The modifies clauses library
The current heap model of F* is based on a select-update theory: the heap is reflected as a map, allocation adds a key in the map, assignment updates the map, and reading selects from the map.
Proving properties of programs therefore requires the programmer to reason about the heap model. However, stating precise post-conditions that refer to a particular heap after a particular update does not scale up to large programs: we want to reason abstractly about modifications, and use a library of composable predicates that allow one to generically reason about a given modification to the heap.
This is where the LowStar.Modifies library comes in handy. The modifies
clauses library allows one to reason about allocation, de-allocation,
modifications using a single unified modifies clause. An abstract notion of
a memory location allows composing predicates, and deriving properties such as:
"if I modify a location l1 disjoint from l2, then the contents of the
memory at address l2 remain unchanged".
Abstract memory locations
The LowStar.Modifies library abstracts over memory locations. Memory
locations have type loc. Locations form a monoid, where loc_none is
the empty location and loc_union combines two location to form the union of
the two.
Several injections exist to create locations; for now, we will mostly use
loc_buffer, which injects a LowStar.Buffer.t into an abstract location.

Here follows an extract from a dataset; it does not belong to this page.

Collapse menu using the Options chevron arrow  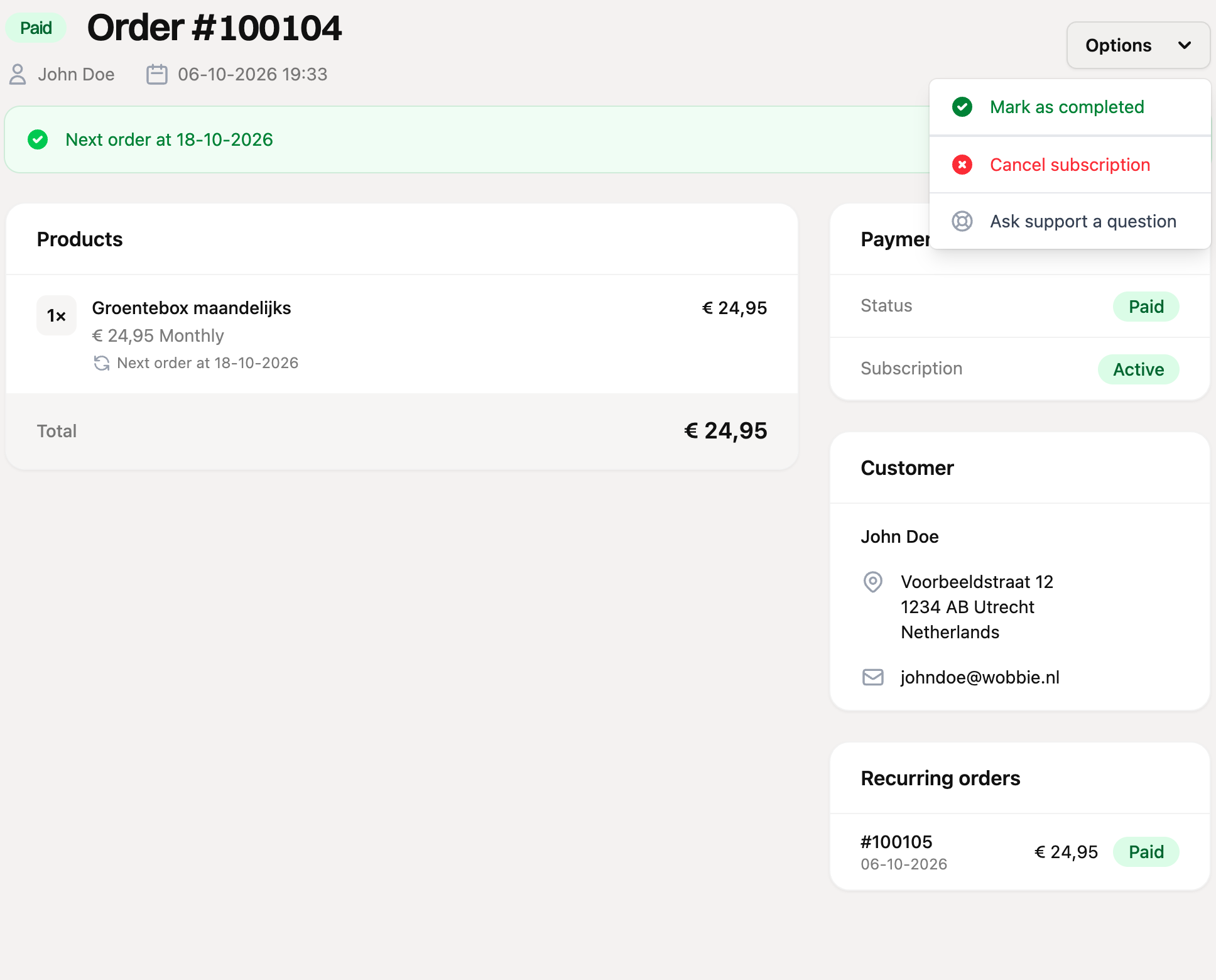pyautogui.click(x=1184, y=45)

Inclusion and disjointness
The LowStar.Modifies module provides an inclusion relation, via
loc_includes. This allows the programmer to state, for instance, that the
location of a stack-allocated buffer is included in its stack frame.

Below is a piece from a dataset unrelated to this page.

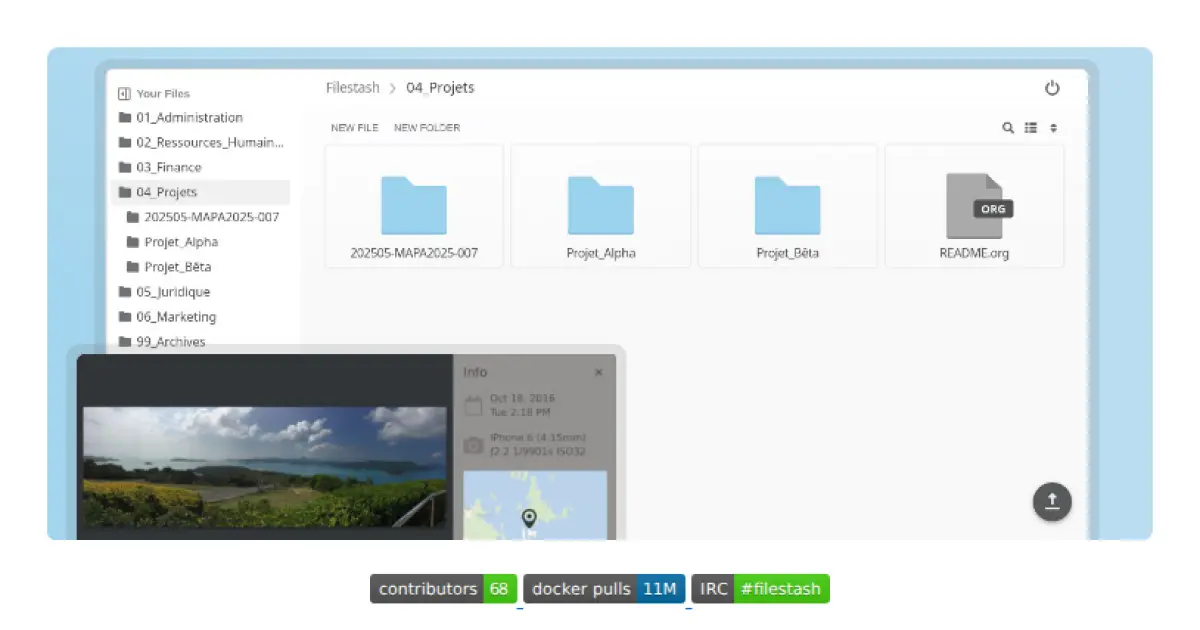
Task: Click the upload arrow button bottom right
Action: (1051, 502)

Perhaps more useful is the loc_disjoint predicates, which allows the
programmer to state that two memory locations do not overlap.
The modifies clause
The modifies clause is of the form modifies l h0 h1 where l is an
abstract memory location, h0 is the initial heap and h1 is the
resulting heap. Here is an example:
module M = LowStar.Modifies
let example_modifies_callee (b1 b2: B.buffer UInt32.t) : Stack unit
  (requires (fun h -> B.live h b1 /\ B.live h b2 /\ B.length b1 == 1 /\ B.length b2 == 1 /\ B.disjoint b1 b2))
  (ensures (fun h _ h' ->
    M.modifies (M.loc_union (M.loc_buffer b1) (M.loc_buffer b2)) h h' /\
    B.live h' b1 /\ B.live h' b2 /\
    B.get h' b1 0 == 18ul /\ B.get h' b2 0 == 42ul
  ))
= b2.(0ul) <- 42ul;
  b1.(0ul) <- 18ul
The pre- and post-conditions of the example_modifies_callee
function state that, if b1 and b2 are two disjoint live
buffers of length 1, then example_modifies changes their
contents to 18ul and 42ul, respectively. In itself, the modifies
clause tells nothing, but it starts becoming useful when the
example_modifies_callee function is called by another
function:
let example_modifies_caller (b0: B.buffer UInt32.t) : Stack unit
  (requires (fun h -> B.live h b0 /\ B.length b0 == 3))
  (ensures (fun h _ h' ->
    M.modifies (M.loc_buffer b0) h h' /\
    B.live h' b0 /\
    B.get h' b0 0 == B.get h b0 0
  ))
= let b1 = B.sub b0 1ul 1ul in
  let b2 = B.sub b0 2ul 1ul in
  example_modifies_callee b1 b2;
  assert (forall h . B.get h b0 0 == B.get h (B.gsub b0 0ul 1ul) 0)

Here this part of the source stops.